World J Hepatol. Aug 8, 2015; 7(16): 2029-2040
Published online Aug 8, 2015. doi: 10.4254/wjh.v7.i16.2029
Optimal combination of antiangiogenic therapy for hepatocellular carcinoma
Hui-Ju Ch’ang
Hui-Ju Ch’ang, National Institute of Cancer Research, National Health Research Institutes, Miaoli 35053, Taiwan
Hui-Ju Ch’ang, Department of Radiation Oncology, Taipei Medical University Hospital, Taipei 100, Taiwan
Author contributions: Ch’ang HJ solely contributed to this manuscript.
Supported by National Health Research Institutes, Taiwan.
Conflict-of-interest statement: Nothing to declare.
Open-Access: This article is an open-access article which was selected by an in-house editor and fully peer-reviewed by external reviewers. It is distributed in accordance with the Creative Commons Attribution Non Commercial (CC BY-NC 4.0) license, which permits others to distribute, remix, adapt, build upon this work non-commercially, and license their derivative works on different terms, provided the original work is properly cited and the use is non-commercial. See: http://creativecommons.org/licenses/by-nc/4.0/
Correspondence to: Hui-Ju Ch’ang, MD, National Institute of Cancer Research, National Health Research Institutes, R1-2034, 35, Keyen Road, Miaoli 35053, Taiwan. hjmc@nhri.org.tw
Telephone: +886-37-246166-35105 Fax: +886-37-586463
Received: July 29, 2014
Peer-review started: July 30, 2014
First decision: December 17, 2014
Revised: July 21, 2015
Accepted: July 24, 2015
Article in press: July 27, 2015
Published online: August 8, 2015
Abstract

The success of sorafenib in prolonging survival of patients with hepatocellular carcinoma (HCC) makes therapeutic inhibition of angiogenesis a component of treatment for HCC. To enhance therapeutic efficacy, overcome drug resistance and reduce toxicity, combination of antiangiogenic agents with chemotherapy, radiotherapy or other targeted agents were evaluated.
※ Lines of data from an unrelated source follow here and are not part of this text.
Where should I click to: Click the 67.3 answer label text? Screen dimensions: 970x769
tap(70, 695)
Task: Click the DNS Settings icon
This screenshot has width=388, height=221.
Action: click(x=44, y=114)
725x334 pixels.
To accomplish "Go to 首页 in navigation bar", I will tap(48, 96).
Nevertheless, the use of antiangiogenic therapy remains suboptimal regarding dosage, schedule and duration of therapy. The issue is further complicated by combination antiangiogenesis to other cytotoxic or biologic agents. There is no way to determine which patients are most likely respond to a given form of antiangiogenic therapy. Activation of alternative pathways associated with disease progression in patients undergoing antiangiogenic therapy has also been recognized. There is increasing importance in identifying, validating and standardizing potential response biomarkers for antiangiogenesis therapy for HCC patients. In this review, biomarkers for antiangiogenesis therapy including systemic, circulating, tissue and imaging ones are summarized. The strength and deficit of circulating and imaging biomarkers were further demonstrated by a series of studies in HCC patients receiving radiotherapy with or without thalidomide.
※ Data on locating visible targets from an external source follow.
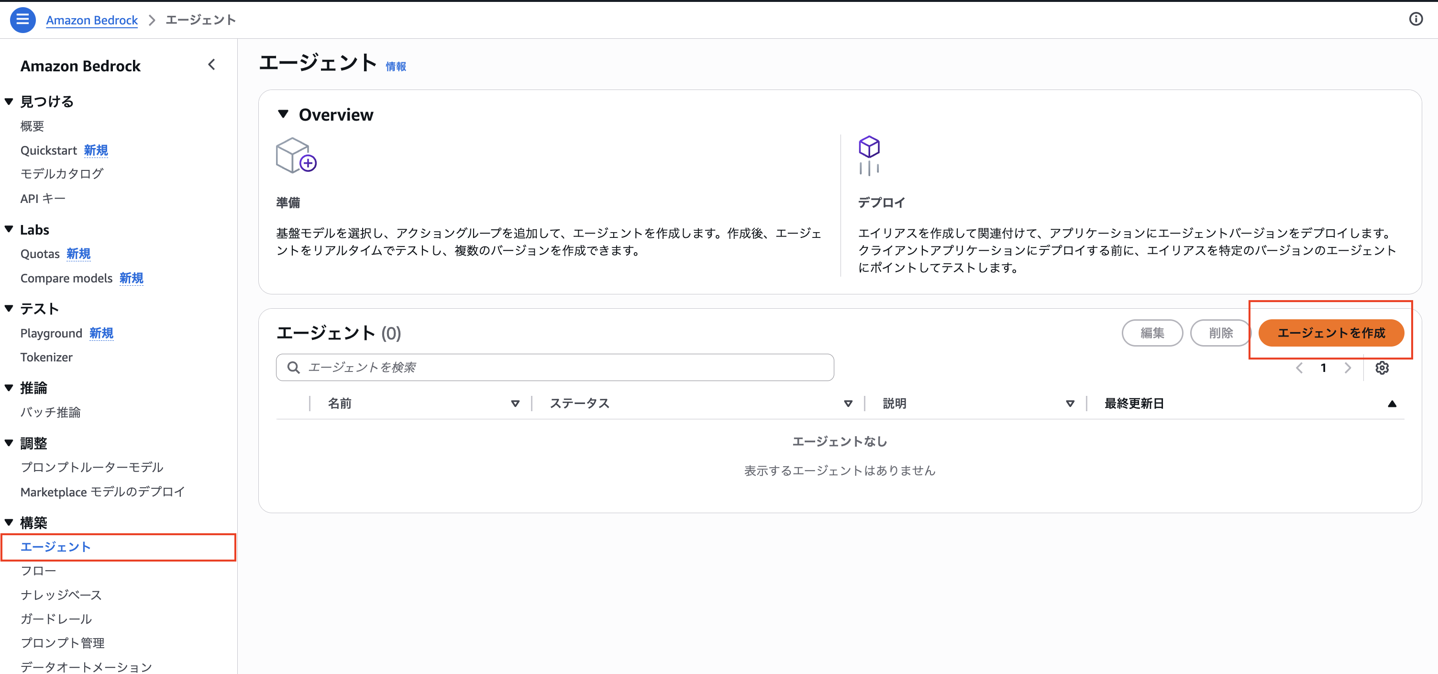The image size is (1438, 674).
Task: Open the ステータス column sort dropdown
Action: pos(848,403)
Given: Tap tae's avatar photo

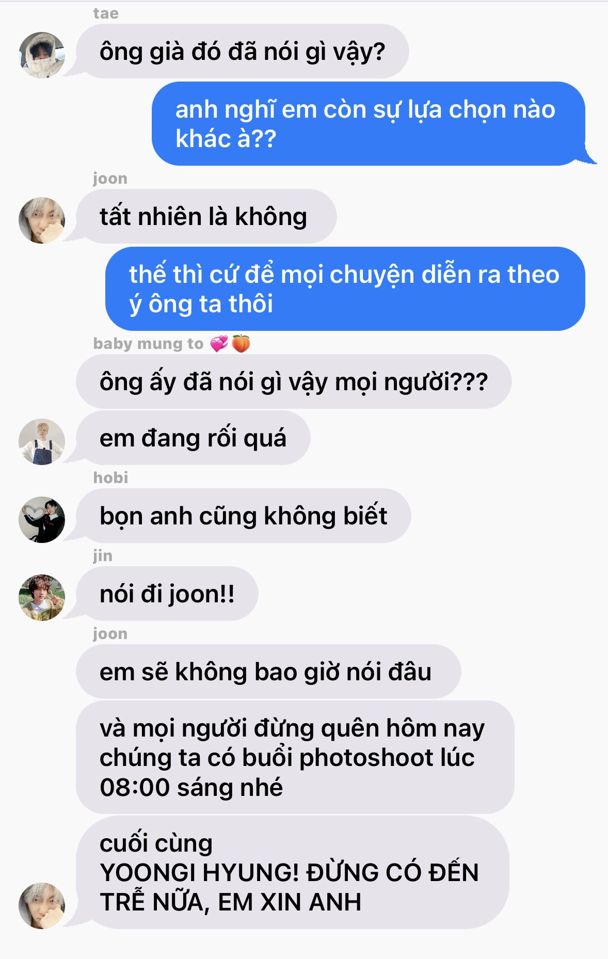Looking at the screenshot, I should [42, 55].
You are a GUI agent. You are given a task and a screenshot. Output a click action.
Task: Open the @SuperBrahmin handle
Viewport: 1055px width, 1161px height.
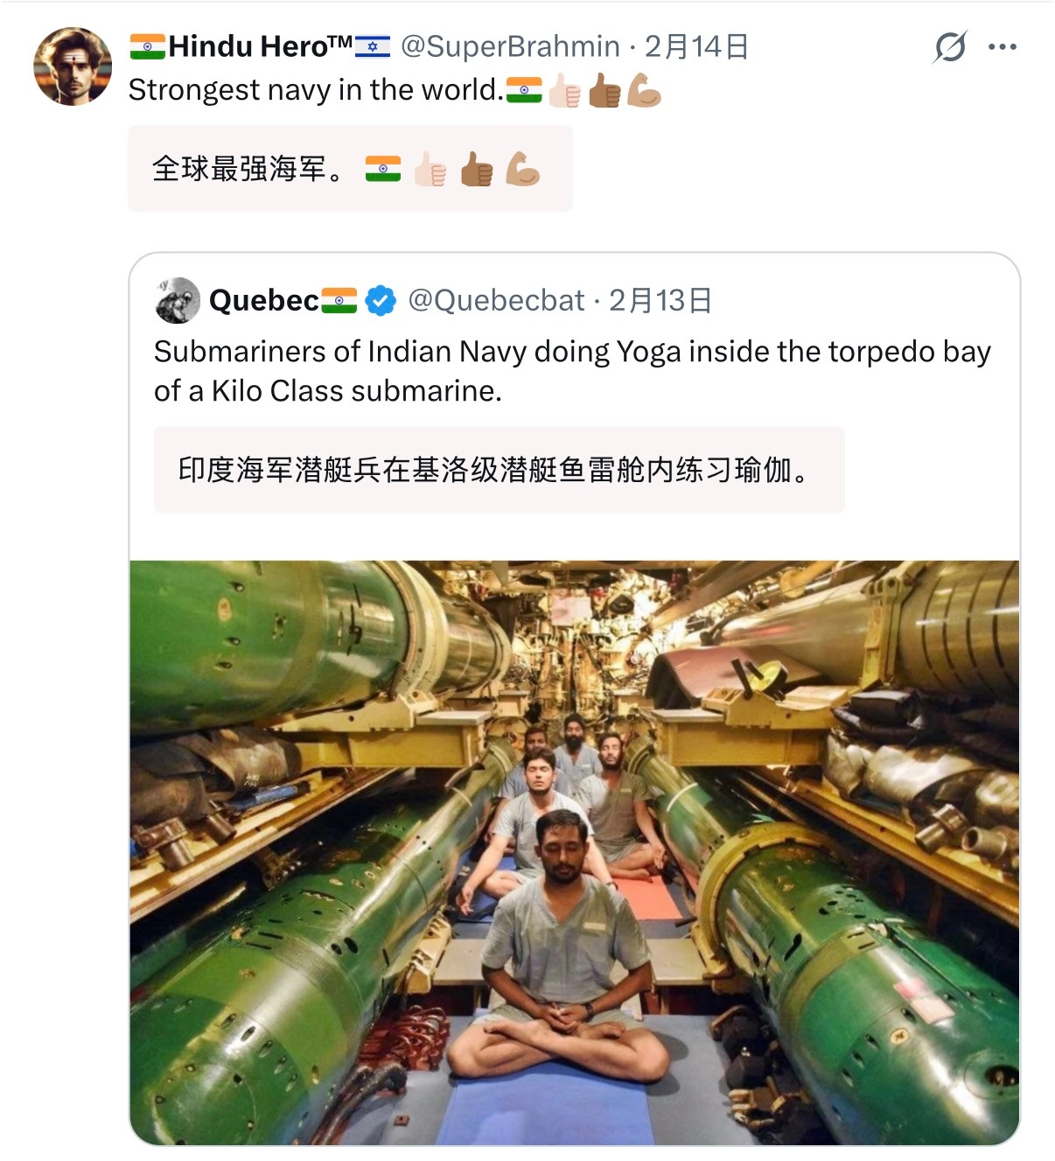(x=510, y=46)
Keywords: Antiangiogenesis, Hepatocellular carcinoma, Biomarker, Cytokines, Dynamic contrast enhanced magnetic resonance imaging

Core tip: Antiangiogenic therapy has become an important component of treatment in hepatocellular carcinoma (HCC) patients. However, traditional anatomic imaging of tumor shrinkage is not appropriate to evaluate the efficacy of antiangiogenesis achieved by normalizing tumor vasculature and systemic suppression of angiogenic and inflammatory cytokines. To identify and validate potential response biomarkers, standardized systemic, circulating, tissue and imaging assays should be incorporated in to preclinical and clinical studies regarding the combination of antiangiogenic agents to cytotoxic or biologic agents. The optimal dosage, schedule and duration of antiangiogenic during combination therapy for HCC patients should be titrated according to these response biomarkers.